** start of DATASET **

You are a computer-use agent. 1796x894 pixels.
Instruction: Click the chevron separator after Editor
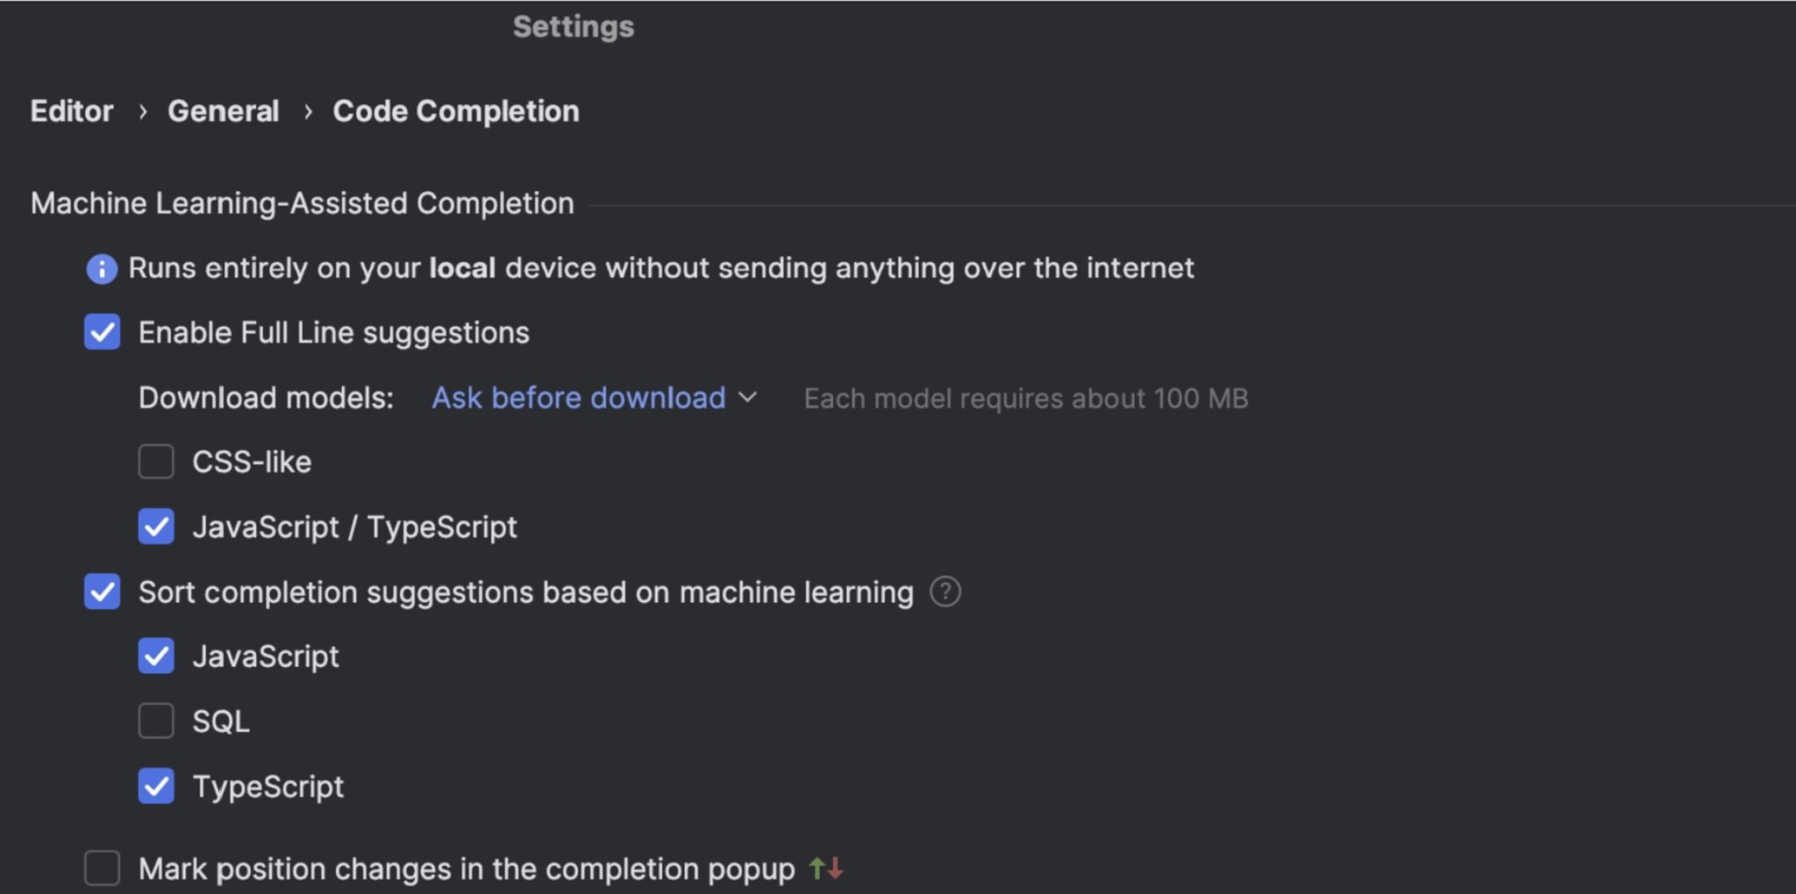tap(142, 112)
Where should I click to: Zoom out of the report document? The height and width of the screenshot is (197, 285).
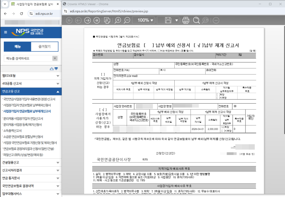tap(127, 20)
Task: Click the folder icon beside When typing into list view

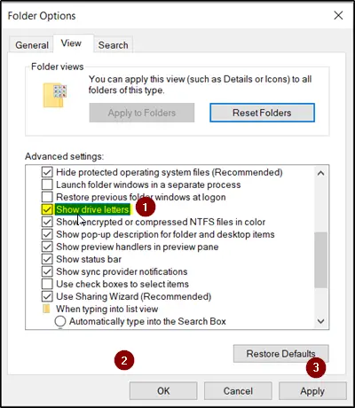Action: (x=46, y=309)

** end of DATASET **

**TASK:** Please change "screenshot" to "screen capture" throughout the records above, leaving everything else as it is, and give the lines again without the pictures.

**RESPONSE TO THE EXERCISE:**
You are a computer-use agent. 1796x894 pixels.
Instruction: Click the chevron separator after Editor
tap(142, 112)
Where should I click to: Zoom out of the report document? The height and width of the screen capture is (197, 285).
tap(127, 20)
Task: Click the folder icon beside When typing into list view

Action: (x=46, y=309)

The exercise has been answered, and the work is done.